NEW YORK, Jan 17 (Reuters) - Capping and trading carbon emissions will not be enough to fight output of the gases blamed for warming the planet, the managing director of Goldman Sachs' GS.N U.S. carbon emissions desk said on Thursday.

The bank’s carbon head Ken Newcombe was emphatic that cap and trade has huge potential in the United States, the world’s largest energy consumer.

But government research and development budgets should also be boosted to complement cap and trade’s potential to spur innovations and investments in carbon-cutting techniques, he said.

“I’m not at all convinced from what we’ve seen internationally that a cap and trade regime and a price on carbon is going to motivate investment in truly transformational technologies,” Newcombe said at a carbon policy forum in New York.

Capturing carbon dioxide emissions at coal and natural gas-burning power plants for permanent burial underground is one unproven technology that is expensive, while other technologies, such as cutting vehicles emissions, may also need research funds.

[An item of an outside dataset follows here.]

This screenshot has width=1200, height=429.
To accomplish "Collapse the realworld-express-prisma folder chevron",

The U.S. Congress is considering several bills that would aim to cut emissions by capping them and creating a market to trade credits representing them,

So far, the center of global climate trade has been based in Europe, which ratified the Kyoto Protocol and set up mandatory emissions trade. Billions of dollars worth of emissions credits have traded hands in Europe, but red tape has also delayed trade in carbon offsets, or investments in emissions reductions in developing countries.

Banks like Goldman Sachs and Credit Suisse CSGN.VX have formed New York climate desks ahead of U.S. regulations, in part because the country could be a big buyer of global credits if world carbon markets eventually link up.

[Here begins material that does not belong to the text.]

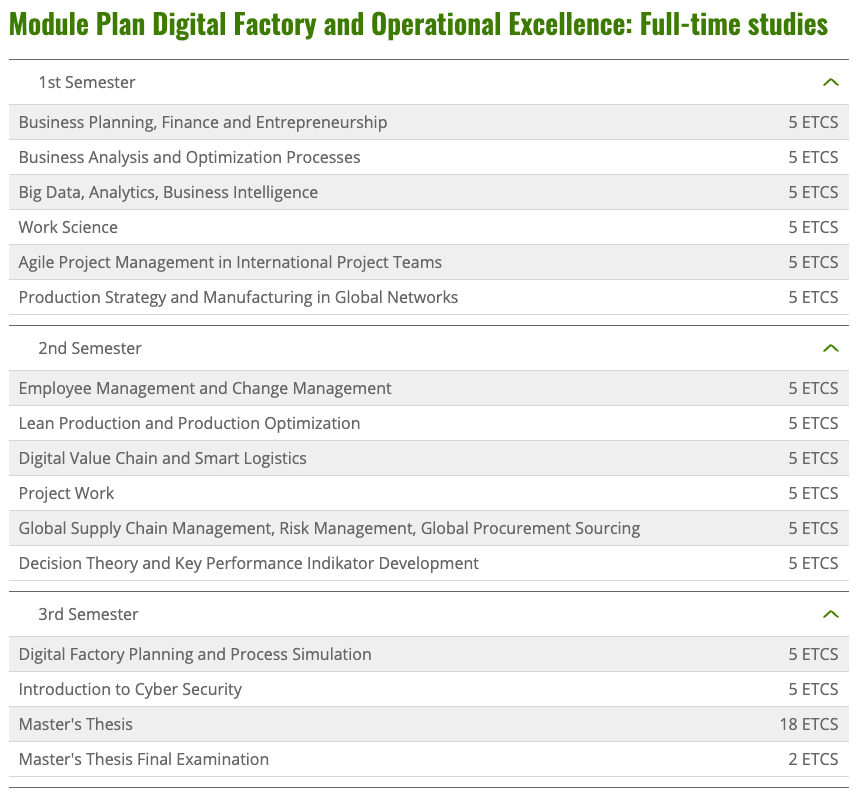
Task: Select the Project Work module row
Action: 429,493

“A remarkable transformation is about to take place,” said Newcombe. “The U.S., which is not significant in the global carbon market today at all, (and engages in) purely voluntary trade...will become not only a major player in its own right, but potentially a major source of demand in the Kyoto-based markets,” he said.

Ten of the largest U.S. power utilities that have coal-fired plants emit 1 billion tonnes of carbon dioxide annually, he said. “The U.S. in 10 utilities alone, matches the scale of a relatively mature, although emerging global carbon market,” Newcombe said.

Among other things, the U.S. carbon desks have looked at buying voluntary and regional emission reduction credits that have been generated ahead of national regulations, in the hopes that the credits would increase in value as time goes by and after a national scheme forms.

A Goldman source told Reuters that the bank’s carbon desk is “big, but not too big” explaining that it was being set up to allow many of its commodities traders to flow through it, and return when needed.

Ray Kopp, the director of the climate change program at the nonpartisan Washington-based think tank Resources for the Future, echoed Newcombe, saying that any U.S. climate change policy has got to be followed up with more robust research, development and deployment programs for clean technologies.